Retentissement national, émotion. Fourmies devient « ville assassinée » (Jean Jaurès), et même Georges Clemenceau, pas encore « le briseur de grèves » qu’il deviendra à compter de 1906, s’en émeut à la tribune de la chambre : « Il y a quelque part, sur le pavé de Fourmies, une tache innocente qu’il faut laver à tout prix... Prenez garde ! Les morts sont de grands convertisseurs, il faut s’occuper des morts. »
D’autres se montrent moins sensibles. Dans son édition du 9 mai 1891, Le Nouvel Éclaireur de l’Oise, ardent défenseur des intérêts du patronat, écrit : « ’On a tué des femmes et des enfants !’, crie-t-on. C’est vrai, c’est très fâcheux, soit ; mais qu’est-ce que ces femmes et ces enfants allaient faire là, s’il vous plaît ? Ils allaient porter aux hommes des pierres et des bâtons pour les jeter sur les soldats ; les femmes étaient là pour exciter les hommes et pour leur servir de bouclier. Tant pis pour eux. »
11 - Place Georges Coppeau, union locale CGT. José, toujours : « Il y a ce passé historique très fort. Mais il tombe dans l’oubli et les nouvelles générations ne s’en soucient guère. Pour les jeunes, le Premier mai est juste un jour de congé supplémentaire. J’essaye pourtant de leur dire : ’Tu sais, ton 1er mai, c’est le sang des fusillés qui te l’a offert...’ Ils s’en fichent : pour eux, c’est un truc de vieux, comme le syndicalisme. Et c’est difficile de leur donner tort... »

◆ VOTRE CONSIGNE ◆
Résumez en deux ou trois phrases le paragraphe de l'extrait qui commence par « D’autres se montrent moins sensibles », en conservant ses faits principaux. Le matériel qui suit n'a aucun rapport avec l'extrait.

◆ MATÉRIEL FOURNI ◆
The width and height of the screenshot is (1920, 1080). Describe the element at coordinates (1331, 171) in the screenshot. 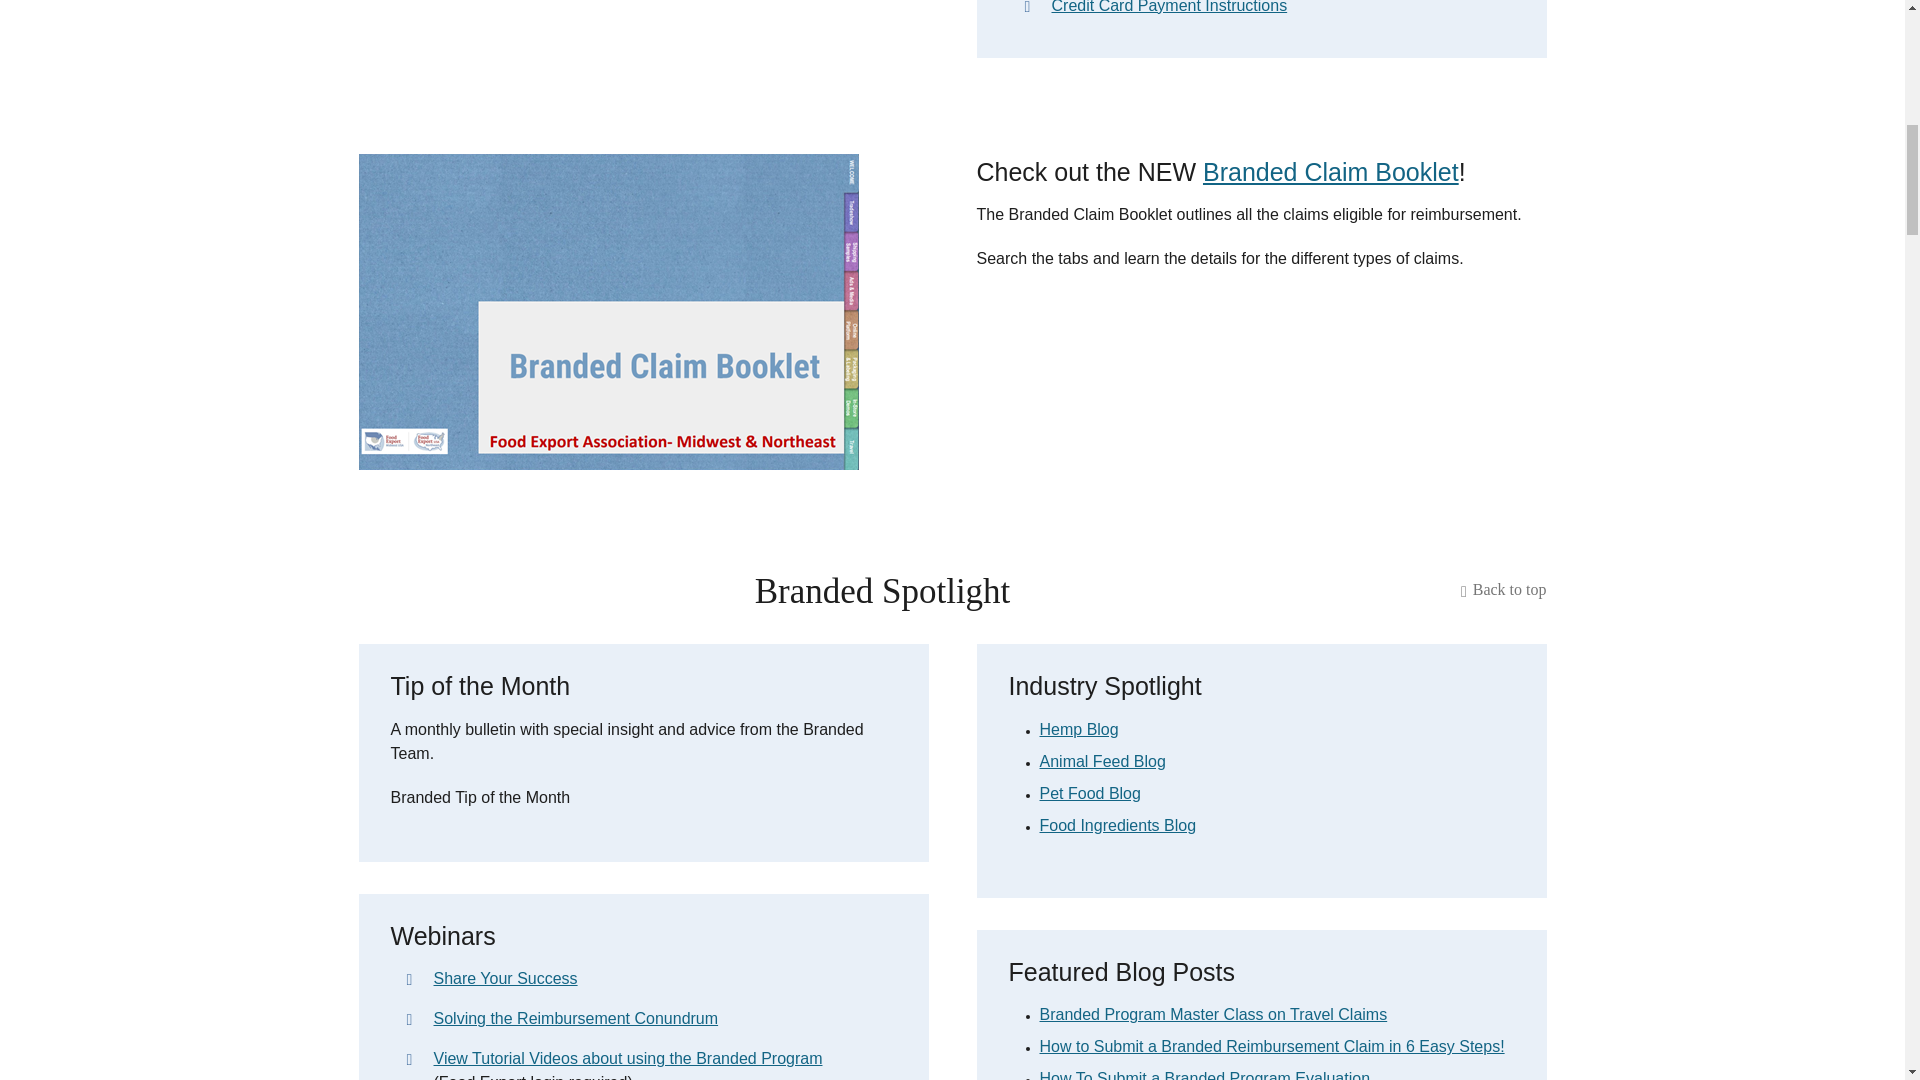

I see `Branded Claim Booklet` at that location.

◆ VOTRE RÉPONSE ◆
Moins sensible que d'autres, Le Nouvel Éclaireur de l’Oise, journal défenseur des intérêts du patronat, écrit le 9 mai 1891 que la mort de femmes et d'enfants est « très fâcheux » mais qu'ils n'avaient rien à faire là. Selon lui, ils apportaient aux hommes des pierres et des bâtons à jeter sur les soldats, et les femmes excitaient les hommes et leur servaient de bouclier. Il conclut : « Tant pis pour eux. »